**EXERCISE DESCRIPTION**
Pictures are not part of the copy. Set down exactly the lines from the one containing "Instruction: Open Storage" through the last line of the material below.

-=-=-

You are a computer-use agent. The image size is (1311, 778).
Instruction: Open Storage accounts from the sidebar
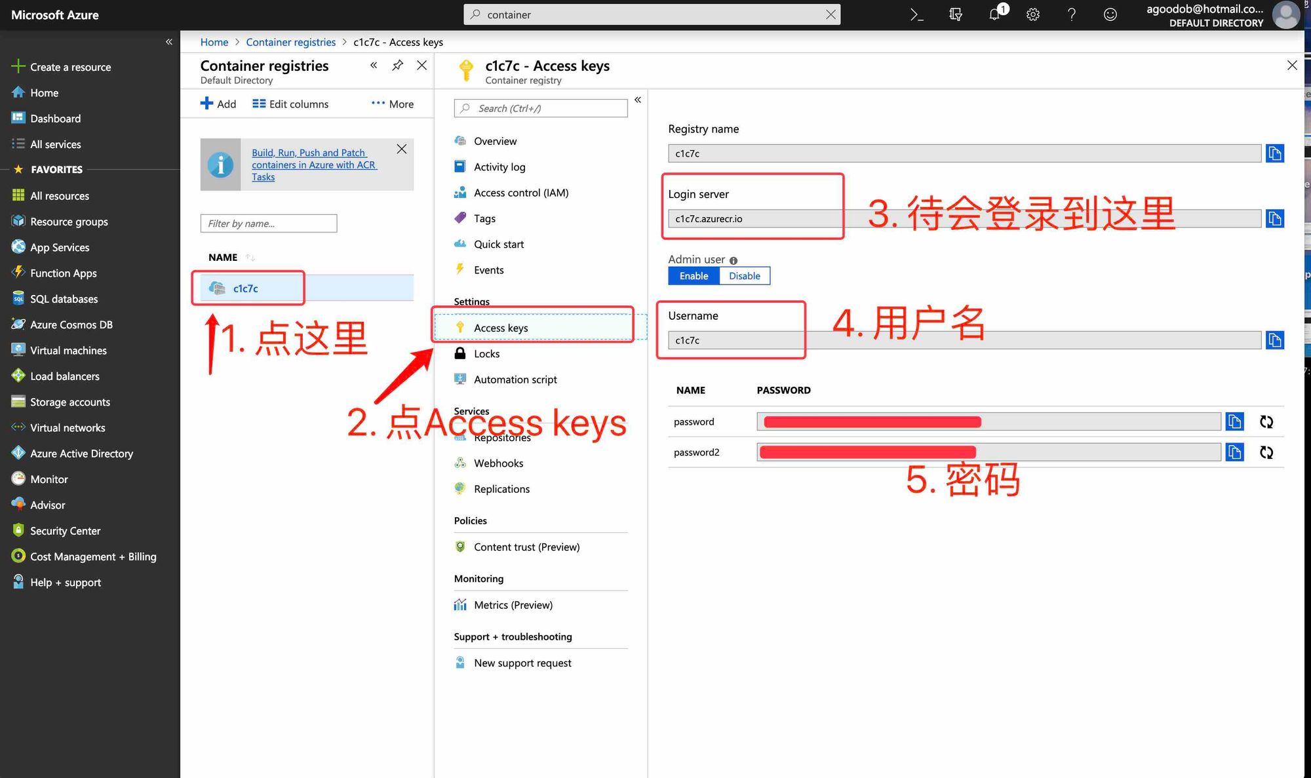coord(69,401)
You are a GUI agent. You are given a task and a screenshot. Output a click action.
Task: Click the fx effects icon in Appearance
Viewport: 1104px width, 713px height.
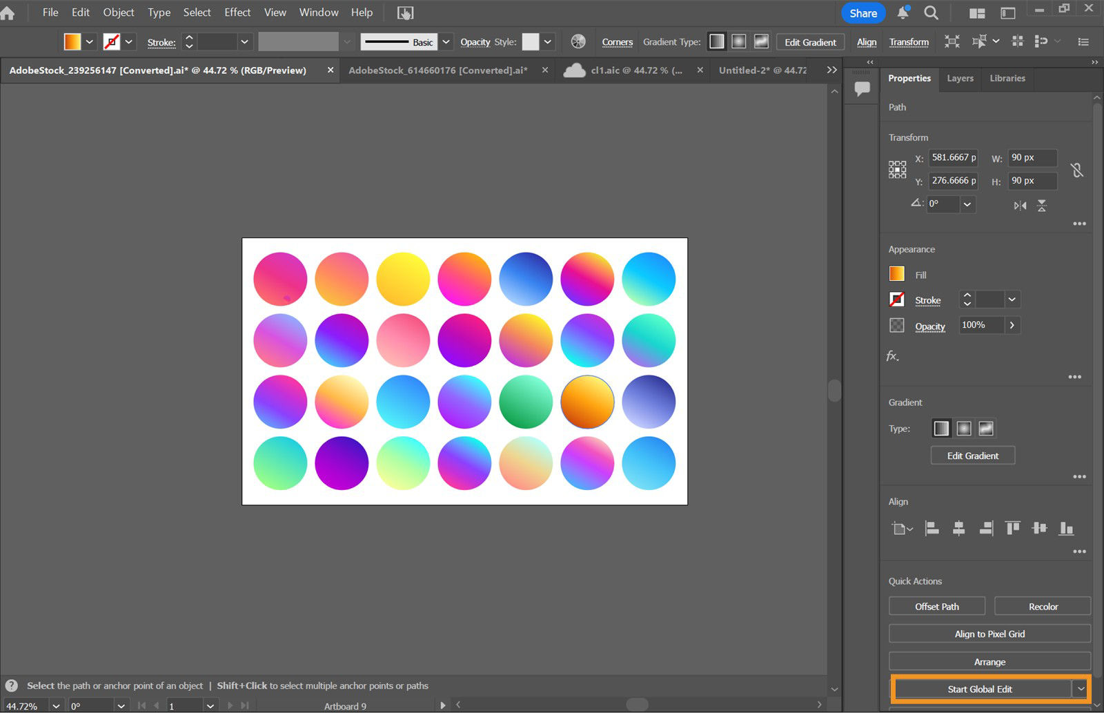pos(892,356)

-=-=-

**RESULT OF THIS TASK**
Instruction: Open Storage accounts from the sidebar
coord(69,401)
You are a GUI agent. You are given a task and a screenshot. Output a click action.
Task: Click the fx effects icon in Appearance
Viewport: 1104px width, 713px height.
pos(892,356)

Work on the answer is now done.